Esta idea fue introducido por el premio Nobel de Economía, el sueco Gunnar Myrdal en su obra Asian Drama (1968), para referirse a países en desarrollo donde las instituciones son débiles, las leyes se aplican de forma inconsistente y la voluntad política resulta insuficiente para enfrentar fenómenos como la violencia, la delincuencia, la corrupción, la evasión fiscal.
Myrdal también vinculó el concepto con las deficiencias en los servicios sociales esenciales, donde los sistemas de salud están mal financiados, son fragmentados y presentan un acceso desigual.
Asimismo, el sistema educativo se caracteriza por una infraestructura escolar precaria y una cobertura insuficiente. Las políticas sociales no logran cerrar las brechas existentes, lo que contribuye a perpetuar la pobreza.
En el escenario de este enfoque teórico, las normas se perciben más como recomendaciones que como obligaciones, lo que da lugar a un circulo vicioso: la debilidad institucional obstaculiza el desarrollo, y la falta de desarrollo refuerza la debilidad institucional.
Ecuador refleja esta caracterización. En su laberinto institucional, enfrenta dos trilemas al mismo tiempo. En lo económico, lidia con situaciones complejas de la pobreza, el déficit fiscal y el bajo crecimiento. En materia de seguridad, afronta tres amenazas graves: el narcotráfico, la extorsión y la violencia.
El desafío estructural que plantean estos trilemas radica en que, al intentar resolver uno de los problemas, otro tiende a agravarse. Esto dificulta el diseño de políticas públicas que aborden los frentes de manera simultánea, ya que las soluciones en determinadas áreas pueden entrar en conflicto o generar efectos adversos.
Un ejemplo de esta dinámica se observa en la eliminación del subsidio al diésel, que fue seguida por las movilizaciones de la CONAIE. Si bien se trató de una decisión correcta y necesaria para corregir distorsiones en el uso los recursos fiscales, su aplicación fue improvisada.

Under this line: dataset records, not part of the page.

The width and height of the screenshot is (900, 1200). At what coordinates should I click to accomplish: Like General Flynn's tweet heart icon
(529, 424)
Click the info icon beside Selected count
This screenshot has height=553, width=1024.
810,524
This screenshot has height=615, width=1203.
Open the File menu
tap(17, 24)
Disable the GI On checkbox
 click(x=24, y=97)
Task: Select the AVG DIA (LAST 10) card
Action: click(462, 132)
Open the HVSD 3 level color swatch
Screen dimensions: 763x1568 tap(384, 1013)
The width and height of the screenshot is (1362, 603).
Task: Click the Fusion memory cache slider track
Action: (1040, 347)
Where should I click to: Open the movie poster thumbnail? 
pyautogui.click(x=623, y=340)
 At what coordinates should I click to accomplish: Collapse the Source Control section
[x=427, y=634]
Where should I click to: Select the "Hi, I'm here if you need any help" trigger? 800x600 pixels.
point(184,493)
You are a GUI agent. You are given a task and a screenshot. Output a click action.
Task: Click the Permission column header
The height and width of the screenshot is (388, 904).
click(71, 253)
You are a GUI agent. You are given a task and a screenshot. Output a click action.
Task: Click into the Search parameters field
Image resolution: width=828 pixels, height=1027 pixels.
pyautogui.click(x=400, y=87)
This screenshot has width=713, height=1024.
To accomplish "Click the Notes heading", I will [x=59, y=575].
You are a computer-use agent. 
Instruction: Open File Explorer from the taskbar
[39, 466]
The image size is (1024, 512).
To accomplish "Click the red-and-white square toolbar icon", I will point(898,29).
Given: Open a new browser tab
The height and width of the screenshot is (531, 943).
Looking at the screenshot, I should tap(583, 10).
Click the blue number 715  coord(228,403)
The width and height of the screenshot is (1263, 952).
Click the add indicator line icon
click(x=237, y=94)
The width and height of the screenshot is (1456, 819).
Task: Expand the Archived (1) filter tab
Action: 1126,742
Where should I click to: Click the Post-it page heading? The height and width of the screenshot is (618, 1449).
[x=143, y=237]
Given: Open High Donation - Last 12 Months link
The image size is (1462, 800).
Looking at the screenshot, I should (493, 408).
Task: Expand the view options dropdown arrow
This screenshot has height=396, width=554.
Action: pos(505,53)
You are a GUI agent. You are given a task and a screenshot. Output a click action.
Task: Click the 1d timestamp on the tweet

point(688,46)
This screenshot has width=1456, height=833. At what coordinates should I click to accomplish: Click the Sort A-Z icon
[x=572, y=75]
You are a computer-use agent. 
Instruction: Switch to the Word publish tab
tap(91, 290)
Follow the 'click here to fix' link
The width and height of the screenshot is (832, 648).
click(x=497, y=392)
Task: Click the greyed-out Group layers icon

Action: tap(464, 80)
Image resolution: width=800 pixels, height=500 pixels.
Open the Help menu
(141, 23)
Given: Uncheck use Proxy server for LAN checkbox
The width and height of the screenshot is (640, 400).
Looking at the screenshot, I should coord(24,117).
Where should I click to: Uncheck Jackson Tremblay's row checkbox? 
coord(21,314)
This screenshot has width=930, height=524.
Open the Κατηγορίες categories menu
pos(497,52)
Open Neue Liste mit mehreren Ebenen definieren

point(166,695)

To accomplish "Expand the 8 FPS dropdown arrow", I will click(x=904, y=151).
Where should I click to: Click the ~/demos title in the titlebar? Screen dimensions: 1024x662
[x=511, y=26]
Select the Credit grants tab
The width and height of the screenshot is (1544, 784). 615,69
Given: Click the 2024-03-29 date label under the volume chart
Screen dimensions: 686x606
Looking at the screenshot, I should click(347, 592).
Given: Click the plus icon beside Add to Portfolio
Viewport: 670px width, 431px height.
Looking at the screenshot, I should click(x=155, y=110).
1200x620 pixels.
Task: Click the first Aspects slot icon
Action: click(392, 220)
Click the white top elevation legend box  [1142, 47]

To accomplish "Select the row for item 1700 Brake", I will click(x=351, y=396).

Otro reflejo de la actual condición del país es la creciente inseguridad en las zonas rurales, que ha provocado temor entre los propietarios de haciendas. Ante el riesgo de secuestros y extorsiones, muchos han optado por dejar de acudir a sus tierras, lo que compromete la productividad y amenaza con reducir el crecimiento del sector agropecuario.

En este contexto, es válido cuestionarse si la lógica del Estado blando representa el peor escenario posible. Dada la fragilidad institucional que atravieza el país, si el gobierno no logra canalizar las demandas ciudadanas de forma democrática y efectiva, el riesgo de una escalada hacia formas más graves de deterioro—como el Estado fallido o el narcoestado— se vuelve cada vez más real.